In Juja, police dragged the body of a mechanic along the road after he was gunned down, sparking fears they intended to remove the projectile.

“When the police find themselves in trouble, their seniors run away. They have to clear the mess,” said an officer at DCI headquarters.

Bodies are often released to grieving families with minimal paperwork—or none at all to frustrate investigations.

Meanwhile, the morgue itself is overwhelmed. Designed for 184 bodies, it holds over 600. In June 2025, Nairobi County sought court approval to dispose of 120 unclaimed corpses within seven days.

“It was a plan to dispose of most of the bodies, which were brought here under mysterious circumstances,” said a mortuary worker.

The death of 21-year-old Shaquille Rumsfeld Obienge is another example of these hidden killings. On July 16, 2024, police shot him at close range during protests in Kitengela. A government autopsy confirmed a neck wound from point-blank fire.

Yet Nairobi City Mortuary recorded his death as a “road accident.”

“They wanted us to take the body and go,” recalled his father, George Obienge. “No questions. No justice.”

Obienge believes his son was deliberately targeted. Livestream footage showed Shaquille naming the officer who had shot his friend Charles Owino. Witnesses said he knelt holding a flag before police chased him down and fired.

Owino’s death? Recorded as a road accident. Kepher Ouma? Mob justice. Denzel Omondi? Drowning.

Between June and September 2024, only nine deaths were logged as gunshot wounds—while 94 were quietly reclassified.

“They didn’t even pretend to look for the bullet,” said his mother, Teresia Achieng’. “They buried the truth with my son.”

Amnesty Kenya’s Irungu Houghton calls this a “deliberate cover-up of police killings”. IPOA has received complaints but prosecutions remain rare.

Families say they’re blocked from commissioning independent autopsies.

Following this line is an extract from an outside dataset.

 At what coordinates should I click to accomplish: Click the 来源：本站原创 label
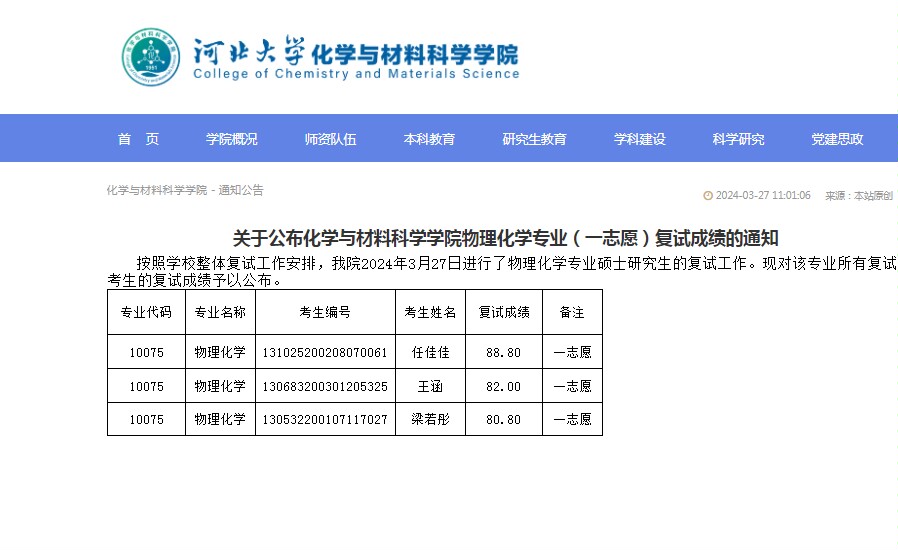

Government pathologists often fail to recover bullets—key evidence that could link specific weapons to the crime.

But George Obienge refuses to give up. “My son is a hero,” he said. “I will fight for him until my last breath.”

Parallel to these disappearing bullets is the deployment of so-called “killer squads”—plainclothes teams drawn from the Anti-Terror Police Unit and DCI.

“We have parallel units of officers answering to police bosses at Vigilance and they don’t even take instructions from the bosses such as OCPDs, or OCS during operation,” a top cop said.

Intended to fight terrorism, they now appear at protests in unmarked cars, firing on crowds and abducting government critics. Our sources said the officers are answerable to their seniors at Vigilance House.

“They operate from Nairobi area answering to a big boss somewhere,” said one officer.

Human rights groups and media have documented threats against families trying to report killings.

One mother said she was warned: “If I opened my mouth, my other children might disappear too.”

Journalists covering protests have been beaten, arrested, robbed and had their equipment seized. In one 2024 incident, plainclothes officers dragged a photographer into a car after he documented a fatal police shooting on Tom Mboya Street. His camera was never returned.